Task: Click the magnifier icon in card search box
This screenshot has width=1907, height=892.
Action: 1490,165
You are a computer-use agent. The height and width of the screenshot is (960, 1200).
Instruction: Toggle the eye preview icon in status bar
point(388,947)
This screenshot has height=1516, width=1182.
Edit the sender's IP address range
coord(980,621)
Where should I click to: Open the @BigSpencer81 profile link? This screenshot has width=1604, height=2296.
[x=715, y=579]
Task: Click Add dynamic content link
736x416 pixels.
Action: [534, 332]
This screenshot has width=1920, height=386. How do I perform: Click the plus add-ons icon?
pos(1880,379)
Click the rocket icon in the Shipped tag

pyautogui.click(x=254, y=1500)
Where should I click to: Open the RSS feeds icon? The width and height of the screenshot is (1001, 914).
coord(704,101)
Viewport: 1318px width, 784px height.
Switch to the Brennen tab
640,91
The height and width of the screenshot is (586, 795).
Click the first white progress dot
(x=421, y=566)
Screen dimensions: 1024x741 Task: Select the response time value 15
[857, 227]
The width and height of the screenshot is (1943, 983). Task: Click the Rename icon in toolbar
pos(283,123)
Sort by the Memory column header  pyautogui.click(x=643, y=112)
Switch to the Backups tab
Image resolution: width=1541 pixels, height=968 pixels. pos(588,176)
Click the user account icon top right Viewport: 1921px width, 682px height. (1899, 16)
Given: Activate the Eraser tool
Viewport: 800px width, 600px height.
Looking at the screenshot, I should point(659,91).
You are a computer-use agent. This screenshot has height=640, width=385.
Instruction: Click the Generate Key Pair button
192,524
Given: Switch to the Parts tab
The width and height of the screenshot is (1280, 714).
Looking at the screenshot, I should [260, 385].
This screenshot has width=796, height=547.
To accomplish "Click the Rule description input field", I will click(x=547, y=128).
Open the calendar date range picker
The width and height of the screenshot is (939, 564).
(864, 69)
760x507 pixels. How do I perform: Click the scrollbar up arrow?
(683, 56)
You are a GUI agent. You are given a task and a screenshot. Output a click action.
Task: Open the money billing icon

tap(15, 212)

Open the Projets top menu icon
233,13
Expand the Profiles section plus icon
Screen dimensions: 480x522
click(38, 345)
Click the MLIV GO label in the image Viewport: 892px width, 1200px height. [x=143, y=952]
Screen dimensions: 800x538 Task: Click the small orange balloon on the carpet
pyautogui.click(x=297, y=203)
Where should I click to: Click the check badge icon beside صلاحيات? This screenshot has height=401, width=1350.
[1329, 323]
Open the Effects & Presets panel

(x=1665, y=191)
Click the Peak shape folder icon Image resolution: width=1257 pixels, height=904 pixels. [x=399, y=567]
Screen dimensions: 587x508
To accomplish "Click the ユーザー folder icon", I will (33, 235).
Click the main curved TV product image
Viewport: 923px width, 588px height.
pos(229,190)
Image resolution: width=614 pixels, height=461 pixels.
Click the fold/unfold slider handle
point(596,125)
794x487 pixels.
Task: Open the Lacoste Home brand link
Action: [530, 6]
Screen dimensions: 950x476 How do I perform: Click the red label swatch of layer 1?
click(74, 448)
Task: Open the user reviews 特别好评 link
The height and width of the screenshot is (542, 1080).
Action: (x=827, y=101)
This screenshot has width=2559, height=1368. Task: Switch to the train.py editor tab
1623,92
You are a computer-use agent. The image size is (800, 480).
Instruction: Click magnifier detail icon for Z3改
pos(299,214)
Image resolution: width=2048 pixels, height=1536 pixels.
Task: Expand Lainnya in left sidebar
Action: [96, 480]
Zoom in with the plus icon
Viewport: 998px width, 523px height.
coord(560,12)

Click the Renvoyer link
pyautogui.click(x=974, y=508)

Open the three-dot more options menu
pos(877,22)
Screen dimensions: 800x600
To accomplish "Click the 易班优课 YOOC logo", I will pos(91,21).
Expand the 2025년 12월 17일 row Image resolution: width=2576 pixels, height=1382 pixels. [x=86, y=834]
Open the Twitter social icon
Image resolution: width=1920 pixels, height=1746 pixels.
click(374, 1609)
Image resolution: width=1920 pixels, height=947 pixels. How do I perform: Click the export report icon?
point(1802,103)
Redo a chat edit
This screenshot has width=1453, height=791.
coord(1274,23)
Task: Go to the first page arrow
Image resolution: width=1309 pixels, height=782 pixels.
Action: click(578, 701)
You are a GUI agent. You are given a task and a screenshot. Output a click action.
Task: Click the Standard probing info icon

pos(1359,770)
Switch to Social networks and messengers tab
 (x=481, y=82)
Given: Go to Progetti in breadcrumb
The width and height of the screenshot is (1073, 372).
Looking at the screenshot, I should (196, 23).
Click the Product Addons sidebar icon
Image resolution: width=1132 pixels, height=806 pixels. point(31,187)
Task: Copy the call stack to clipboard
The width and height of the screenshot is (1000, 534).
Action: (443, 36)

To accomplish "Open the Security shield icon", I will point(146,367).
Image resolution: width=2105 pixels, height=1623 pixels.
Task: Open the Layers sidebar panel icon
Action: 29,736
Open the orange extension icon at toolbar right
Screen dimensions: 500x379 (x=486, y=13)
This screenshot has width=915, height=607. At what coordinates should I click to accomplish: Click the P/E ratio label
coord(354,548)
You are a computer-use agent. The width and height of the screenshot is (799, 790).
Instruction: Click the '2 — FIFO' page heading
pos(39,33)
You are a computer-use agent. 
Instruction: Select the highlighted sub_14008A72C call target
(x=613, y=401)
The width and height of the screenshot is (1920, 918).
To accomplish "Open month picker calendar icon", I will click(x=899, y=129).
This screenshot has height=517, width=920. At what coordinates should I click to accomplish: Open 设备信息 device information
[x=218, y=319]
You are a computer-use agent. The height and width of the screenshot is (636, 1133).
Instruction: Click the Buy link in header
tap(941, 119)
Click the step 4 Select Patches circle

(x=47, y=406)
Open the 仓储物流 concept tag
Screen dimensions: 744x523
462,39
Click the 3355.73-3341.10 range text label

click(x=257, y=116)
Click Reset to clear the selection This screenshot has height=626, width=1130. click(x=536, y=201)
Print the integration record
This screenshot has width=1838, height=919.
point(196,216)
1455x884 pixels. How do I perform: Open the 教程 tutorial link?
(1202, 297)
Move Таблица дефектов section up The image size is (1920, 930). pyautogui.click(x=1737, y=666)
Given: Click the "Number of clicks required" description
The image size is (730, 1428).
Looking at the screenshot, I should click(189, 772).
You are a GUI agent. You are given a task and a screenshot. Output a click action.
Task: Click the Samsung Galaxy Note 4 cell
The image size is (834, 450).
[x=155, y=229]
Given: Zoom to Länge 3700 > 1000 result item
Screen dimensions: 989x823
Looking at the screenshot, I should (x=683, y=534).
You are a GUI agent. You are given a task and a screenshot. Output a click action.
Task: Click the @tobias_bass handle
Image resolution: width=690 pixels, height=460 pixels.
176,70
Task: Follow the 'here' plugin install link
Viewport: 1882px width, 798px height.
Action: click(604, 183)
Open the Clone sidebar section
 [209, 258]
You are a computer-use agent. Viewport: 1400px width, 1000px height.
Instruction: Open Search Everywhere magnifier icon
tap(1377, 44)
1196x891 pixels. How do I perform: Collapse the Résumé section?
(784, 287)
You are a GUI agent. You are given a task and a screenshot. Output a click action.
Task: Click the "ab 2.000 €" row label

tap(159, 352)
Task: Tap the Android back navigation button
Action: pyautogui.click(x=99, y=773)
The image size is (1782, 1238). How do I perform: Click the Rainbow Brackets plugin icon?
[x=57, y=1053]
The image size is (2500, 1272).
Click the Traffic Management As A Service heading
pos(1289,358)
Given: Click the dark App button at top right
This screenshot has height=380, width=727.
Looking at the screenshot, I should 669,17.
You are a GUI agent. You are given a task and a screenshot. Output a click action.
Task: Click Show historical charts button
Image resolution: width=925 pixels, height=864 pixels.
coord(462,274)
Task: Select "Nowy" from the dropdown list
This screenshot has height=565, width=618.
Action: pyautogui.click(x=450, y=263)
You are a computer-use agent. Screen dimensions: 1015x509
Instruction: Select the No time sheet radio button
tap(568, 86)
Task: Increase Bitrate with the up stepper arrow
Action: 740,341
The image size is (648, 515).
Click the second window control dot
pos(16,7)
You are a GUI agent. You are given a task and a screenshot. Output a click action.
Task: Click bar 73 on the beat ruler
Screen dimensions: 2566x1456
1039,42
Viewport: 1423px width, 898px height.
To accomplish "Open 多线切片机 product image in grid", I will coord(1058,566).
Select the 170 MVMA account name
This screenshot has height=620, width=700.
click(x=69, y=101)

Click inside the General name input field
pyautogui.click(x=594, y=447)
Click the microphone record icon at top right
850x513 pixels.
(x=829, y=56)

_ _ _ _ _ _ _

Extract the rows verbatim, beginning at the line that contains "Redo a chat edit" and stopping after the line that contains "point(196,216)".

» Result of this task:
Redo a chat edit
This screenshot has width=1453, height=791.
coord(1274,23)
Task: Go to the first page arrow
Image resolution: width=1309 pixels, height=782 pixels.
Action: click(578, 701)
You are a GUI agent. You are given a task and a screenshot. Output a click action.
Task: Click the Standard probing info icon

pos(1359,770)
Switch to Social networks and messengers tab
 (x=481, y=82)
Given: Go to Progetti in breadcrumb
The width and height of the screenshot is (1073, 372).
Looking at the screenshot, I should (196, 23).
Click the Product Addons sidebar icon
Image resolution: width=1132 pixels, height=806 pixels. point(31,187)
Task: Copy the call stack to clipboard
The width and height of the screenshot is (1000, 534).
Action: (443, 36)

To accomplish "Open the Security shield icon", I will point(146,367).
Image resolution: width=2105 pixels, height=1623 pixels.
Task: Open the Layers sidebar panel icon
Action: 29,736
Open the orange extension icon at toolbar right
Screen dimensions: 500x379 (x=486, y=13)
This screenshot has width=915, height=607. At what coordinates should I click to accomplish: Click the P/E ratio label
coord(354,548)
You are a computer-use agent. The width and height of the screenshot is (799, 790).
Instruction: Click the '2 — FIFO' page heading
pos(39,33)
You are a computer-use agent. 
Instruction: Select the highlighted sub_14008A72C call target
(x=613, y=401)
The width and height of the screenshot is (1920, 918).
To accomplish "Open month picker calendar icon", I will click(x=899, y=129).
This screenshot has height=517, width=920. At what coordinates should I click to accomplish: Open 设备信息 device information
[x=218, y=319]
You are a computer-use agent. The height and width of the screenshot is (636, 1133).
Instruction: Click the Buy link in header
tap(941, 119)
Click the step 4 Select Patches circle

(x=47, y=406)
Open the 仓储物流 concept tag
Screen dimensions: 744x523
462,39
Click the 3355.73-3341.10 range text label

click(x=257, y=116)
Click Reset to clear the selection This screenshot has height=626, width=1130. click(x=536, y=201)
Print the integration record
This screenshot has width=1838, height=919.
point(196,216)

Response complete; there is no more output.